Norway’s decision to open vast ocean areas to destructive mining is an unprecedented management scandal. We have never before seen a Norwegian government so arrogantly ignore all scientific advice and defy the warnings of a united marine research community,attacks Karoline Andaur of the Norwegian branch of the WWF.

What is Norway looking for in its underwater mines?

On 9 January, the Oslo parliament approved by a large majority the plan proposed by the government to start the exploitation of submarine mines. The area where it will be possible to look for and extract precious minerals – including lithium, copper, scandium – is very vast: 280,000 km2, almost as much as the whole of Italy. The government estimates 21.7 million tons of copper potentially recoverable, which is more than the world production of copper in 2019. Plus 22.7 million tons of zinc on the Norwegian continental shelf. Plus lithium and scandium. The deposits are located along the mid-Atlantic ridge between the island of Jan Mayen and the archipelago of Svalbard in the Norwegian Sea, up to 700 km from the coast.

“A dangerous precedent”

According to the WWF, the Oslo decision on submarine mines is not legitimate because it would not meet the requirements of a standard on submarine minerals. The National Environment Agency also raised this point at the time.

“We believe the government is violating Norwegian law by opening up to a new and potentially destructive industry without properly assessing its consequences.
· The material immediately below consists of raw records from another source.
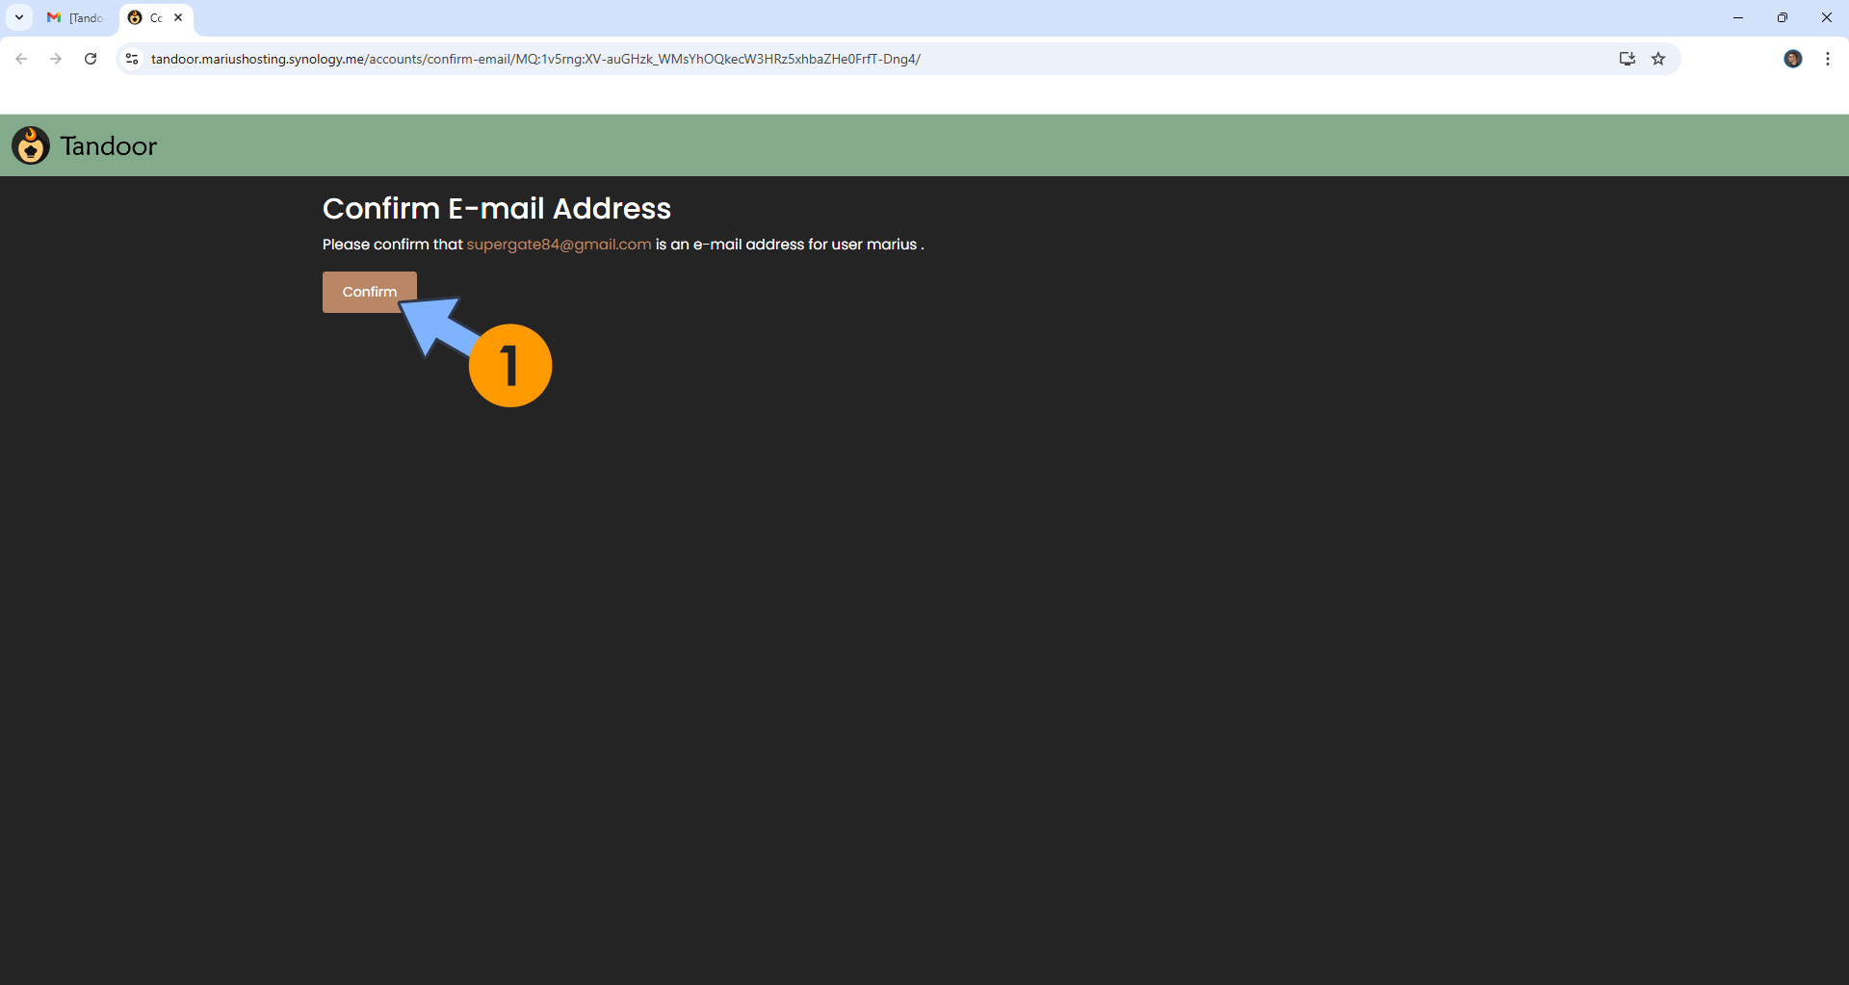Image resolution: width=1849 pixels, height=985 pixels.
Task: Open the supergate84@gmail.com email link
Action: pos(559,245)
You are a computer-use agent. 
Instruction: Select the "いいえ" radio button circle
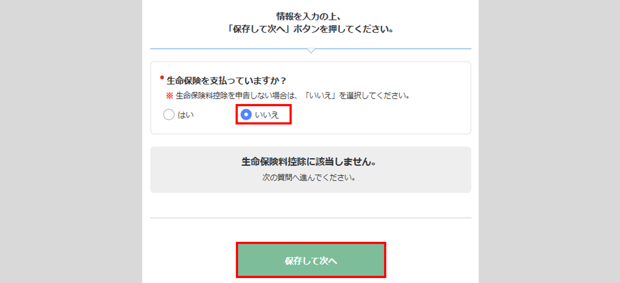tap(246, 115)
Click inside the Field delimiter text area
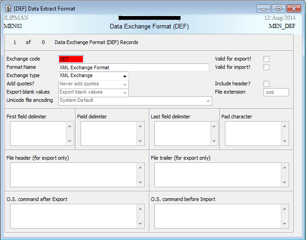Image resolution: width=306 pixels, height=240 pixels. pyautogui.click(x=109, y=134)
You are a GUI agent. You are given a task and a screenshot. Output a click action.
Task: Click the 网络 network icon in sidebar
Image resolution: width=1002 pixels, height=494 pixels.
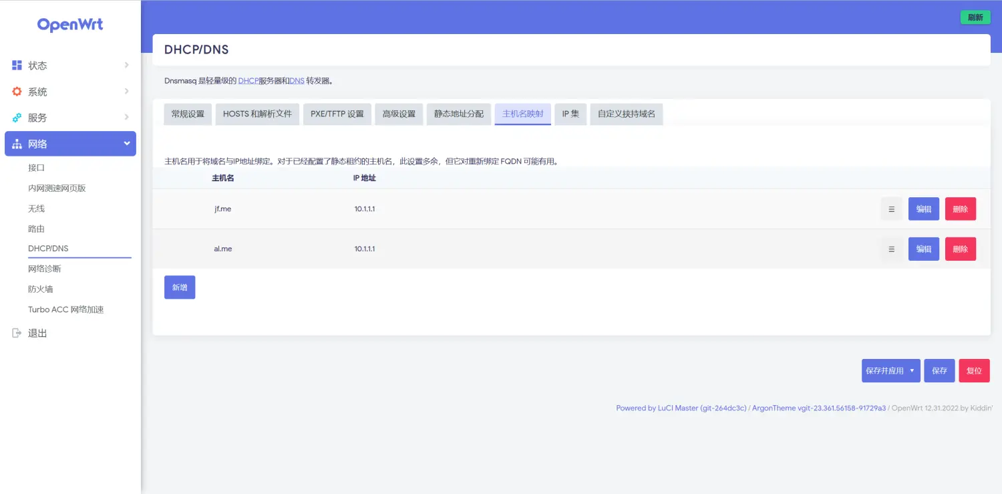pos(17,143)
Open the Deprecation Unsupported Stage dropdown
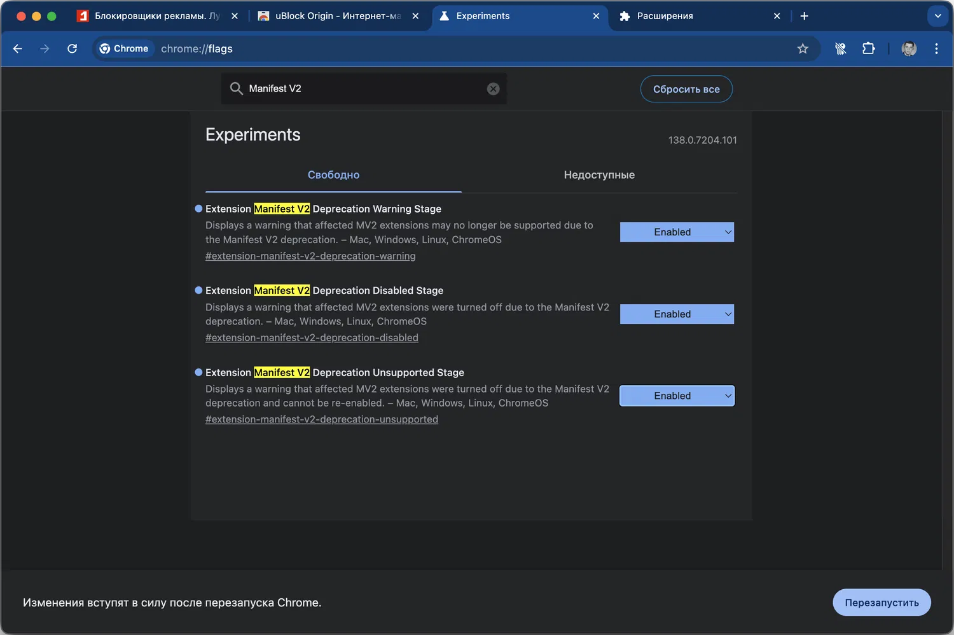Image resolution: width=954 pixels, height=635 pixels. pyautogui.click(x=677, y=396)
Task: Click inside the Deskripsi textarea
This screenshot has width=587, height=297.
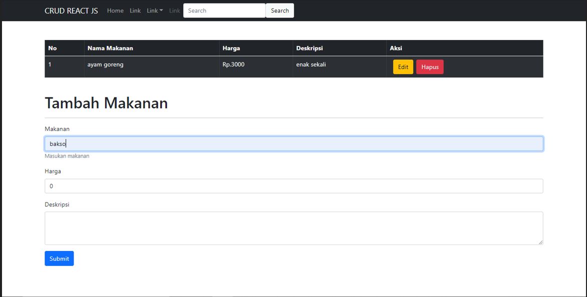Action: 294,228
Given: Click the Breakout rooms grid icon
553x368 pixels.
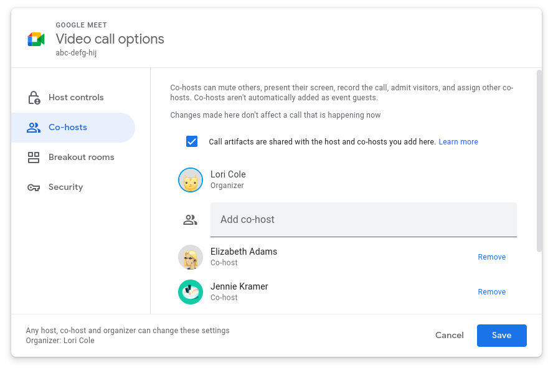Looking at the screenshot, I should click(34, 158).
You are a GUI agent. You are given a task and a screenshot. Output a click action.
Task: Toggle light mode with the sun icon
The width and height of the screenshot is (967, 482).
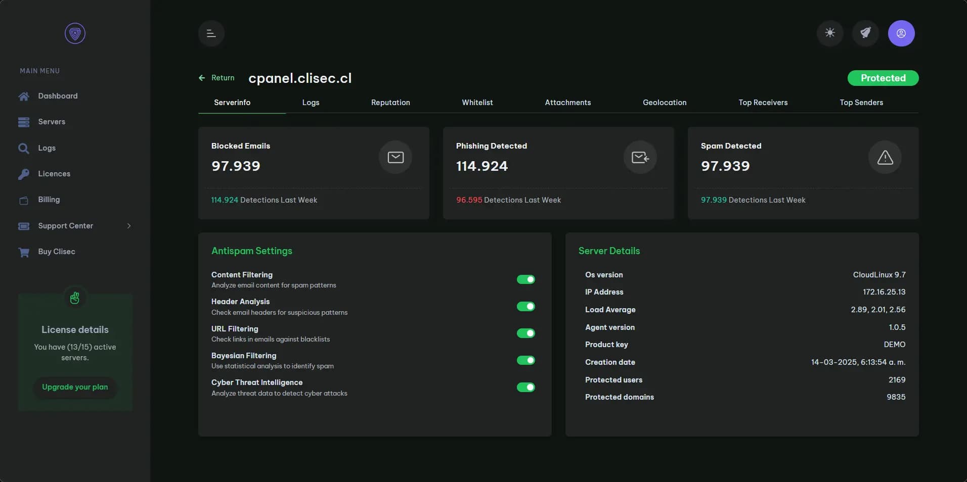click(x=829, y=33)
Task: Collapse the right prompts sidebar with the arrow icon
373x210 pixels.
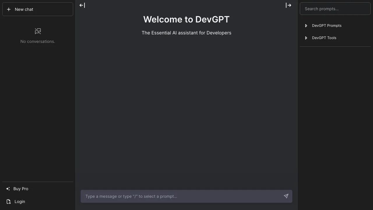Action: coord(288,5)
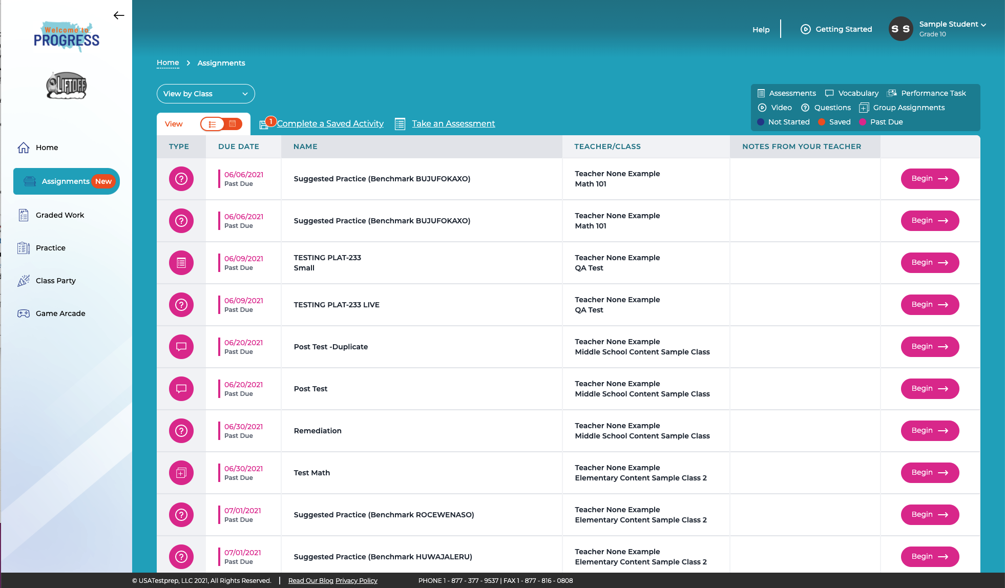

A dangerous precedent will be created if we allow the government to ignore its own rules, ignore all environmental advice and blindly manage our common natural resources,” says the WWF. A precedent that could apply not only to undersea mines, but to any other impact assessment in other areas.

On the other hand, notes the environmental association, many countries around the world are moving to call for a global moratorium on deep sea mining, while the competent UN authority – the International Seabed Authority – is working on the 1 possible regulatory text on the matter. Scientific research so far has gathered very little data on the impact that mining activities of this kind could have in the ocean depths.